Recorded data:

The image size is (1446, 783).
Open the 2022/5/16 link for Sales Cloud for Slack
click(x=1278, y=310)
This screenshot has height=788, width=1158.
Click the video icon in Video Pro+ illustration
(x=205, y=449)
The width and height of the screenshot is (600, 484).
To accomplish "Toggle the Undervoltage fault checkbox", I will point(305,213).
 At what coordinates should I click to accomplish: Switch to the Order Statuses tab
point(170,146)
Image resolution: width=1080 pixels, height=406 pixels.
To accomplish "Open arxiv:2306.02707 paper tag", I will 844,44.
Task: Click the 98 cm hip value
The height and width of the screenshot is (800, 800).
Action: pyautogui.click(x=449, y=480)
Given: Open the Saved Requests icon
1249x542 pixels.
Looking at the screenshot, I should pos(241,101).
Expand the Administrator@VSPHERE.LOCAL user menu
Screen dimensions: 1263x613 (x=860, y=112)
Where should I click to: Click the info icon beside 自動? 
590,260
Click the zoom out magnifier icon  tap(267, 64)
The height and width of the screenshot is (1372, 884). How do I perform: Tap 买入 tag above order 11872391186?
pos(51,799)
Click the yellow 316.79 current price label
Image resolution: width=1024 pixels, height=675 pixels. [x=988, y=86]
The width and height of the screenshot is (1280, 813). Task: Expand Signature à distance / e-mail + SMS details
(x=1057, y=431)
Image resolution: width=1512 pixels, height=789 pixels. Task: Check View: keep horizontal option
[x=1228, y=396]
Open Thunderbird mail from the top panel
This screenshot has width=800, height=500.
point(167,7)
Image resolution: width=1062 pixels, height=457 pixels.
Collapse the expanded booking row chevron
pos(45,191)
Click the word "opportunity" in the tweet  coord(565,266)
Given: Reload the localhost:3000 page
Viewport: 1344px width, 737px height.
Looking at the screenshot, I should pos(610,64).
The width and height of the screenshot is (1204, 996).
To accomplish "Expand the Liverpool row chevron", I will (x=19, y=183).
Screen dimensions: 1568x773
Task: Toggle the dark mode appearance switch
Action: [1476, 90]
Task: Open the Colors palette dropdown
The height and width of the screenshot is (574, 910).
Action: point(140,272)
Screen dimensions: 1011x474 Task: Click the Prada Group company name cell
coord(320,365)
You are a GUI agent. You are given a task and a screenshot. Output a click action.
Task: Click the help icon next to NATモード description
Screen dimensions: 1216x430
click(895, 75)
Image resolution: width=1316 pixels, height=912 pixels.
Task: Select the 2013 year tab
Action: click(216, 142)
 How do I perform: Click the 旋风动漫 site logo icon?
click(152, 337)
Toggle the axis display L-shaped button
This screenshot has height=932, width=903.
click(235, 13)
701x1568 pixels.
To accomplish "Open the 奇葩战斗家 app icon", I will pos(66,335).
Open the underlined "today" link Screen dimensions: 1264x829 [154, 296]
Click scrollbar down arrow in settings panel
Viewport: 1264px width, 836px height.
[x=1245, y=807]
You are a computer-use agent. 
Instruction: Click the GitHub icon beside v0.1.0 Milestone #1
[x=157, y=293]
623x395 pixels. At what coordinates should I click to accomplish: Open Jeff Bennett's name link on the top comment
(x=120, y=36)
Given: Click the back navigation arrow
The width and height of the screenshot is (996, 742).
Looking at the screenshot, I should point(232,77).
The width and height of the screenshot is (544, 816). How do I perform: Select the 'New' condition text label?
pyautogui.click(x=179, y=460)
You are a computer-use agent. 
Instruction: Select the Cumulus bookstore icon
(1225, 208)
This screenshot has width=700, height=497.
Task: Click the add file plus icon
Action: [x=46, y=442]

§ What is required
All lines from the line holding "Instruction: Select the" through the end of the records above need to be transcribed exactly, and no other text should appear.

§ Written answer
Instruction: Select the Cumulus bookstore icon
(1225, 208)
This screenshot has width=700, height=497.
Task: Click the add file plus icon
Action: [x=46, y=442]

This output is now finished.